Data extracted from a collection
■ ■ ■ ■ ■ ■ ■

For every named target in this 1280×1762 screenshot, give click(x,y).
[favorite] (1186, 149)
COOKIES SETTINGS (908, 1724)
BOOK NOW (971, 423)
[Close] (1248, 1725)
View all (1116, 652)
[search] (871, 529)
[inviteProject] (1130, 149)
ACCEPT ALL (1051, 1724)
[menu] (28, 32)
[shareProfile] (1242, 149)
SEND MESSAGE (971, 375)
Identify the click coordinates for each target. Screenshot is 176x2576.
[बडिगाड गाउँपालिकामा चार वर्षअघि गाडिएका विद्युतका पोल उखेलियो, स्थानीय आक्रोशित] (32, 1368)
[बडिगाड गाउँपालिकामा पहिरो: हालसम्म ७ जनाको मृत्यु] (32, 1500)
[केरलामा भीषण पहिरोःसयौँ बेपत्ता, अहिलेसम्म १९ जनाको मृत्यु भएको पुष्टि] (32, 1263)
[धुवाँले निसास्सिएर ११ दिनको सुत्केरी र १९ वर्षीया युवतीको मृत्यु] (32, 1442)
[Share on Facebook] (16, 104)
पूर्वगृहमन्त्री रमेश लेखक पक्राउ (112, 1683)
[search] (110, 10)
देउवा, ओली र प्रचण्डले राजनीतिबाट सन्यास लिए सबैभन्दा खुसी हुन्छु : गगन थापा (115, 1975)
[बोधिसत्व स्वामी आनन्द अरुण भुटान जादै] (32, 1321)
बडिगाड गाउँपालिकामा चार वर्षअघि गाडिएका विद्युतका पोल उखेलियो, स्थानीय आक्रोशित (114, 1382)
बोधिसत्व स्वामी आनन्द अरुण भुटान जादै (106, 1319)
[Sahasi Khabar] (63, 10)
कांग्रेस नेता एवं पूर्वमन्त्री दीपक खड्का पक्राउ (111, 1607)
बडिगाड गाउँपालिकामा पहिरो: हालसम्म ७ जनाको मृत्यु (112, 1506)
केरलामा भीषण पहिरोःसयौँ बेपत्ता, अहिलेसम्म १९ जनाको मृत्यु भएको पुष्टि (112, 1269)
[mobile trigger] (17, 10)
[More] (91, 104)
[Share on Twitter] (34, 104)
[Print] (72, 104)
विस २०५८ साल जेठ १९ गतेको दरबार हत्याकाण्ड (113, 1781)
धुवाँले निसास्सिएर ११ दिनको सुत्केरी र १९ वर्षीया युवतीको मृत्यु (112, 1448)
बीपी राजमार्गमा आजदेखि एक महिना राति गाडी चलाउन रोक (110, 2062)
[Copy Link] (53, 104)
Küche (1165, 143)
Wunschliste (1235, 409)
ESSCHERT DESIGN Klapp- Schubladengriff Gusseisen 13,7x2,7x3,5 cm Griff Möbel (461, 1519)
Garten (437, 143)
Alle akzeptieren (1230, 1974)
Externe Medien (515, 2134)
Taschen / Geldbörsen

■ ■ ■ ■ ■ ■ ■

* Your goal
Taking the entries above, write out exactly each line from the one holding "[केरलामा भीषण पहिरोःसयौँ" to the one holding "बीपी राजमार्गमा आजदेखि", both included, and stop there.

* Task result
[केरलामा भीषण पहिरोःसयौँ बेपत्ता, अहिलेसम्म १९ जनाको मृत्यु भएको पुष्टि] (32, 1263)
[धुवाँले निसास्सिएर ११ दिनको सुत्केरी र १९ वर्षीया युवतीको मृत्यु] (32, 1442)
[Share on Facebook] (16, 104)
पूर्वगृहमन्त्री रमेश लेखक पक्राउ (112, 1683)
[search] (110, 10)
देउवा, ओली र प्रचण्डले राजनीतिबाट सन्यास लिए सबैभन्दा खुसी हुन्छु : गगन थापा (115, 1975)
[बोधिसत्व स्वामी आनन्द अरुण भुटान जादै] (32, 1321)
बडिगाड गाउँपालिकामा चार वर्षअघि गाडिएका विद्युतका पोल उखेलियो, स्थानीय आक्रोशित (114, 1382)
बोधिसत्व स्वामी आनन्द अरुण भुटान जादै (106, 1319)
[Sahasi Khabar] (63, 10)
कांग्रेस नेता एवं पूर्वमन्त्री दीपक खड्का पक्राउ (111, 1607)
बडिगाड गाउँपालिकामा पहिरो: हालसम्म ७ जनाको मृत्यु (112, 1506)
केरलामा भीषण पहिरोःसयौँ बेपत्ता, अहिलेसम्म १९ जनाको मृत्यु भएको पुष्टि (112, 1269)
[mobile trigger] (17, 10)
[More] (91, 104)
[Share on Twitter] (34, 104)
[Print] (72, 104)
विस २०५८ साल जेठ १९ गतेको दरबार हत्याकाण्ड (113, 1781)
धुवाँले निसास्सिएर ११ दिनको सुत्केरी र १९ वर्षीया युवतीको मृत्यु (112, 1448)
बीपी राजमार्गमा आजदेखि एक महिना राति गाडी चलाउन रोक (110, 2062)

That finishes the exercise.